在 T4 卡上實測，我們通過 cutlass 自定義的算子實現比 cudnn 的性能快了 26%。

而在一些常見的卷積參數下，cutlass 定義的卷積算子的性能也是和 cudnn 的性能可比的，我們在 T4 卡上實測了 ResNet50 中一些常見卷積層的性能：

cutlass 在選取的 17 個卷積層下有 11 個卷積層的性能超過了 cudnn，餘下的 6 個卷積層的性能也基本達到了 cudnn 的 80%以上。

算子融合

NVIDIA 的 Turing 架構顯卡引入了 TensorCore int8 計算單元，GPU 的計算能力得到了極大的提升，然而 GPU 的訪存能力並沒有相應增長，這時候 GPU 的訪存往往成爲了推理性能的瓶頸。在這種場景下，我們就需要將訪存密集型算子和計算密集型算子進行融合，減少訪存密集型算子的開銷。下面我們通過一個使用 TensorCore int8 推理加速的例子來介紹 MegEngine 和 cutlass 是如何進行算子融合的。

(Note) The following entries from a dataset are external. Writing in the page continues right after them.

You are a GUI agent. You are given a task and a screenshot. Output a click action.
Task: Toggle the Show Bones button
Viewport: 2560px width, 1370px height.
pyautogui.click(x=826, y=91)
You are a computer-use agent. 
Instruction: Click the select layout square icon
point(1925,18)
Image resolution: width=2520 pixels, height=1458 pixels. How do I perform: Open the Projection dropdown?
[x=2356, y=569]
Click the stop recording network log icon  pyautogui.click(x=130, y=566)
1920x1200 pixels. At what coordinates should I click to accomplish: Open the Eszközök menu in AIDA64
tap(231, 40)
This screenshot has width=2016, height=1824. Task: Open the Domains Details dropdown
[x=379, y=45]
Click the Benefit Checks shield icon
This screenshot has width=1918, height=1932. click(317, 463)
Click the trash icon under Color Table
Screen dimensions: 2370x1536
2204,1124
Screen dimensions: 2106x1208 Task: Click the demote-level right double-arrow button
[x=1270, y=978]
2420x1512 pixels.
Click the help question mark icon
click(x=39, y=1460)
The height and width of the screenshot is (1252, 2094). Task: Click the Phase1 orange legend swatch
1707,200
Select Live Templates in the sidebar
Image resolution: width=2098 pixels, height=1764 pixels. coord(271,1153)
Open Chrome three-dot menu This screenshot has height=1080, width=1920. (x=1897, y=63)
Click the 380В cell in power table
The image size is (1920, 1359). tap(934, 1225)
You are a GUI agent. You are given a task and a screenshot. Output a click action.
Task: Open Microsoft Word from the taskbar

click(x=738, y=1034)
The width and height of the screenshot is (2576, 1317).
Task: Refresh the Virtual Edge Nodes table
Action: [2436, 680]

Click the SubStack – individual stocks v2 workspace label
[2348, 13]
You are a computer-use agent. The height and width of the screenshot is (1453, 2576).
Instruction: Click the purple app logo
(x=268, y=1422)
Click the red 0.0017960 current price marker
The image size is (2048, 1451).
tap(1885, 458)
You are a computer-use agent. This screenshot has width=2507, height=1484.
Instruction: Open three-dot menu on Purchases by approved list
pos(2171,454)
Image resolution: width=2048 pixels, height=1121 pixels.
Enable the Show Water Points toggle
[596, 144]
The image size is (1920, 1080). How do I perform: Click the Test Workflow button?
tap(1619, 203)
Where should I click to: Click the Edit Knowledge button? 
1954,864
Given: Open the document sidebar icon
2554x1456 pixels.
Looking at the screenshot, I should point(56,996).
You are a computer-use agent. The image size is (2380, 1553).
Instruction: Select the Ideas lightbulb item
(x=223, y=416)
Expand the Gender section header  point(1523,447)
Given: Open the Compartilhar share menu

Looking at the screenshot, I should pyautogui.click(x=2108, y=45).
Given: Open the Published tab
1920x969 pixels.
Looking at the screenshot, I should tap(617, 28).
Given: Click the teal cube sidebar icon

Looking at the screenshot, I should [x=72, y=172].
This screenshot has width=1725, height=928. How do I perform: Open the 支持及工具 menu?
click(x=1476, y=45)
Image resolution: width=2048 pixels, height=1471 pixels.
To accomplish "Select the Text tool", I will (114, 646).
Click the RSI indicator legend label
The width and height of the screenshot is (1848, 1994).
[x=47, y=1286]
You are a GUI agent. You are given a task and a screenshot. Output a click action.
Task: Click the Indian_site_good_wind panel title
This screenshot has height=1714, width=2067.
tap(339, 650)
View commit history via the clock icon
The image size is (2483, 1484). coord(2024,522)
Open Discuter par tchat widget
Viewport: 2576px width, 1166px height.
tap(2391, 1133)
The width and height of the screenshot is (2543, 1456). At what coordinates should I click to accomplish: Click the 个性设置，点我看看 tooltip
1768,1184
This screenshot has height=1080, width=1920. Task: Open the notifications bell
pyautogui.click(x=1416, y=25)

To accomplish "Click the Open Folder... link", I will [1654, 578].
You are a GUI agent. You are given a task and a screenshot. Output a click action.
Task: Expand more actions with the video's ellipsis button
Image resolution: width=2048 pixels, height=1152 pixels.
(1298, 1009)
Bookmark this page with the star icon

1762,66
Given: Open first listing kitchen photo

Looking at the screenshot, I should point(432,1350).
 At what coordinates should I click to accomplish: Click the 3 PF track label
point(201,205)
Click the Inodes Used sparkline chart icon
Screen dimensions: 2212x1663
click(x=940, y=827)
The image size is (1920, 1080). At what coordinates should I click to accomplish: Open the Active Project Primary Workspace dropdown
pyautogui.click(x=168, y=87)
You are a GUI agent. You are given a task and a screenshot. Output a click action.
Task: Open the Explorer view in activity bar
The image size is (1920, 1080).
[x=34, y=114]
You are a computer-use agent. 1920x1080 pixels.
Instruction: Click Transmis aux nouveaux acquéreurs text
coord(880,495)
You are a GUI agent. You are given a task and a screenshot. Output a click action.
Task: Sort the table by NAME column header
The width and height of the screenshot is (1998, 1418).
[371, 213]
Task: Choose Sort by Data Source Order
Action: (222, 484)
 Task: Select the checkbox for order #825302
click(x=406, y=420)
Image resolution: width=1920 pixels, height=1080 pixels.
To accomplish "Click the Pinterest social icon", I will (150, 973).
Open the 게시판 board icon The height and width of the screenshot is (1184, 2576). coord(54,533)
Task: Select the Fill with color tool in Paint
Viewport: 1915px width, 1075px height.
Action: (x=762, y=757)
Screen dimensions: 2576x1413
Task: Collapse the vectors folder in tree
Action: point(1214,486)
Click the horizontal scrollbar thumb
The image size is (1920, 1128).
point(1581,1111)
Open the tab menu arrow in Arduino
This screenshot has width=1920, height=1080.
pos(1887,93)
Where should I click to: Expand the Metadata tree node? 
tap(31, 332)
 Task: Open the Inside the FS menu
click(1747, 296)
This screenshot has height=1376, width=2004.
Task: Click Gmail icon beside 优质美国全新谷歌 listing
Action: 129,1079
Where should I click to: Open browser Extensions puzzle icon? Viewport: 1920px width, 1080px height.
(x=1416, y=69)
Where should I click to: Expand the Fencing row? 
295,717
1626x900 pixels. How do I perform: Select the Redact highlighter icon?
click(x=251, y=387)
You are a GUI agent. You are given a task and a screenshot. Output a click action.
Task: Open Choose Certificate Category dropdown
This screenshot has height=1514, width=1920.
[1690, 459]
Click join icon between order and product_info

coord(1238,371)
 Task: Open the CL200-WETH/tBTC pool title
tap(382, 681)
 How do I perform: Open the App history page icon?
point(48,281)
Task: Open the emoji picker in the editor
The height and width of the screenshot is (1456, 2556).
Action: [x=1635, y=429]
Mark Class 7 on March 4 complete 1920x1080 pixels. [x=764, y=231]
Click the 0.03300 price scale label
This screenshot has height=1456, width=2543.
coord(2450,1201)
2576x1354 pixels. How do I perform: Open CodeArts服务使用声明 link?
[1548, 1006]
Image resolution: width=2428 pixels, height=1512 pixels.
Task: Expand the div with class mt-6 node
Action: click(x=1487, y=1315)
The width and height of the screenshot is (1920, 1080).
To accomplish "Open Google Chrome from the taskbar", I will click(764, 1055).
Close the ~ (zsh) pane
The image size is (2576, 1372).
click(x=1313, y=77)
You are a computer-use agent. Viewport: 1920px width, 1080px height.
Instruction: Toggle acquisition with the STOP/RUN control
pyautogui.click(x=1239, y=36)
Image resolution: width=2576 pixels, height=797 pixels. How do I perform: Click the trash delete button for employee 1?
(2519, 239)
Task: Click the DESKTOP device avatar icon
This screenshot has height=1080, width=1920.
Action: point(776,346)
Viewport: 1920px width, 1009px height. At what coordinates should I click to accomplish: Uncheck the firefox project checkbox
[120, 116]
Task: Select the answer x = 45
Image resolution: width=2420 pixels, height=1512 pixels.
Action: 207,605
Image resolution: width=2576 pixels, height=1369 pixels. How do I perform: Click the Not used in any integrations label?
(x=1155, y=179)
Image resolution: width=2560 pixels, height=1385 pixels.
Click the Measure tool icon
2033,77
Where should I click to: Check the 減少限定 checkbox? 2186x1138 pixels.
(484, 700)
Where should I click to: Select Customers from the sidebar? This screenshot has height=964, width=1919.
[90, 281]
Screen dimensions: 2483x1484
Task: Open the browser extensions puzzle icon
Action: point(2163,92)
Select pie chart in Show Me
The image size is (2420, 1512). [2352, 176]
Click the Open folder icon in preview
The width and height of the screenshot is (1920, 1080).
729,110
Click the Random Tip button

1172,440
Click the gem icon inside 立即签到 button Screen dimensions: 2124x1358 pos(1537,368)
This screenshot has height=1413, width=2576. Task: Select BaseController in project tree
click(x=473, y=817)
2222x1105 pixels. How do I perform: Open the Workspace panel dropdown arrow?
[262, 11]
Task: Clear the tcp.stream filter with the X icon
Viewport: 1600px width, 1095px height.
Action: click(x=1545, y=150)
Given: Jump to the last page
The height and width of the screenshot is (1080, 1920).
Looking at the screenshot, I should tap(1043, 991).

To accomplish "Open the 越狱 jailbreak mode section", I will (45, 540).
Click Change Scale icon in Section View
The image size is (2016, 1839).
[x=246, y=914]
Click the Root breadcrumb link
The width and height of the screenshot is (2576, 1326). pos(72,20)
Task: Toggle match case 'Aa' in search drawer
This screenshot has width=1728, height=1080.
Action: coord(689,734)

CUDA 平臺上的 8-bit 量化卷積層採用的是 NCHW4 的數據佈局(Layout)。不同於常見的 NCHW 的 Layout，這種 Layout 將 4 個通道打包在一起，連續的存放在內存中，然後按照 stride 從小到大依次存放 Tensor 的 W、H、C、N 四個維度的數據。爲了使用 TensorCore 來進行加速，需要將 Tensor 的 Layout 轉換爲 NCHW32 的 Layout，這種 Layout 和 NCHW4 類似，只是將 32 個通道打包到一起存放到內存中。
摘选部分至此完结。